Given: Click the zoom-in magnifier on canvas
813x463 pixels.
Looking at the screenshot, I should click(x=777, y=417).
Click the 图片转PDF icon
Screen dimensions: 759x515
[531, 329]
* * * * * * *
▶ _THE PROBLEM_
Reproduce every line of the records above, character for character.

▶ _EXERCISE RESPONSE_
Given: Click the zoom-in magnifier on canvas
813x463 pixels.
Looking at the screenshot, I should click(x=777, y=417).
Click the 图片转PDF icon
Screen dimensions: 759x515
[531, 329]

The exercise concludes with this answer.